Last edited by Wobbly Bob on Sun Jan 16, 2005 6:58 pm; edited 2 times in total

----------

## NeddySeagoon

Wobbly Bob,

Are you in both the tty and dialout groups ? 

The groups command, as your normal user will show you.

----------

## Wobbly Bob

 *NeddySeagoon wrote:*   

> Are you in both the tty and dialout groups ? 
> 
> The groups command, as your normal user will show you.

 

Yes. I'm in tty, dialout, and uucp.

----------

## lucascarnato

I have the same problem also when i'm root

did you find a solution to this problem?

----------

## Wobbly Bob

 *lucascarnato wrote:*   

> I have the same problem also when i'm root
> 
> did you find a solution to this problem?

 

Not yet. I sent this to the wvdial-list mailing list. If a solution is found, I'll post it here.

----------

## daphil

did you get an answer to this yet?

----------

## motaboy

looks like the previous version of wvdial works well. Please open a bug report on bugs.gentoo.org if not already existent.

----------

## daphil

how do I get an ebuild of the previous version of wvdial?

----------

## motaboy

http://www.gentoo.org/cgi-bin/viewcvs.cgi

you also need the previous version of wvstreams.

please open a bug if it works for you.

----------

## daphil

I am kind of busy right now but I will try it soon and post the bug if it worked. Thanx.

----------

## motaboy

Well it should be already fixed with wvstreams-4.0.1-r1.ebuild

Look also at bugs #79897 and #79913.

----------

## daphil

douh... it did not work for me unfortunately.  :Sad: 

I emerged the wvdial that is supposed to work, then did a 

- modprobe ltmodem

- modprobe ltserial

- setserial /dev/tts/LT0

- wrote a file /etc/wvdial.conf with this content

        [Dialer Defaults]

        Modem = /dev/tts/LT0

        Init = ATZ

        Phone = [your dialup number]

        Username = [your username]

        Password = [your password]

the strange thing is that I can access my modem by piping ATM commands directly to it... 
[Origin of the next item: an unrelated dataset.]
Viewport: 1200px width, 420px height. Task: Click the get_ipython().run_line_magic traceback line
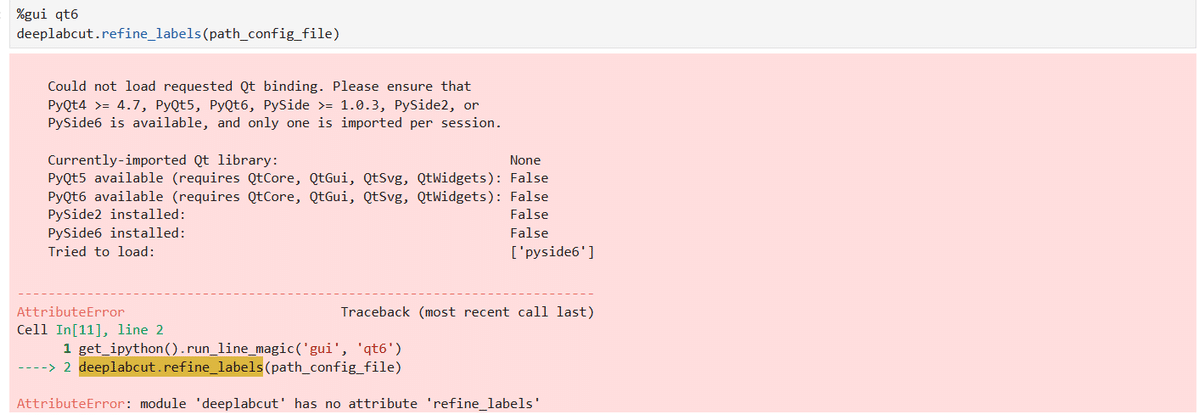pyautogui.click(x=232, y=348)

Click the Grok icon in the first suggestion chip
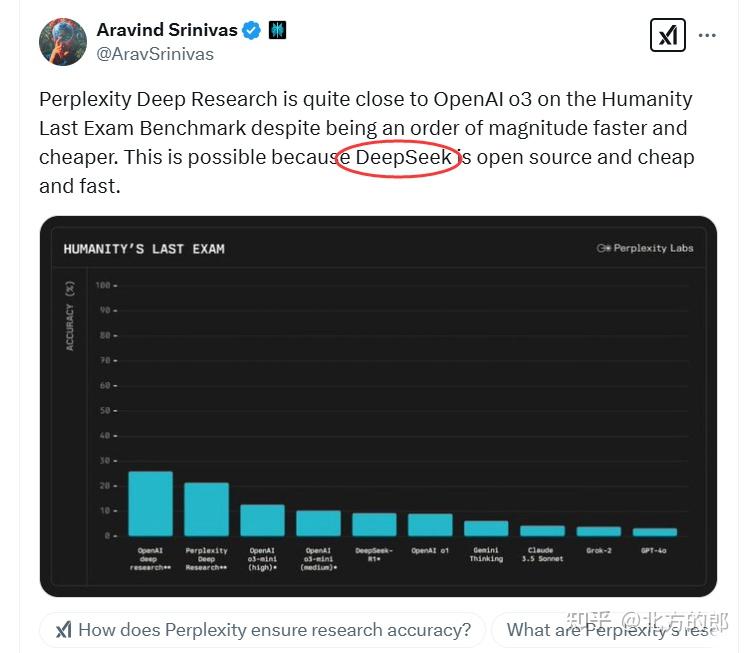[63, 630]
any more ideas? would be great!  :Idea: 

----------

## manucorrales

I just upgrade wvstreams and wvdial and is not working (use to work!!)

I sync last time like 12 hours ago.

Any solutions?? Does not work as root neither.

----------

## manucorrales

sorry for the post above.

How can i solve this if i cant get connected from my linux box??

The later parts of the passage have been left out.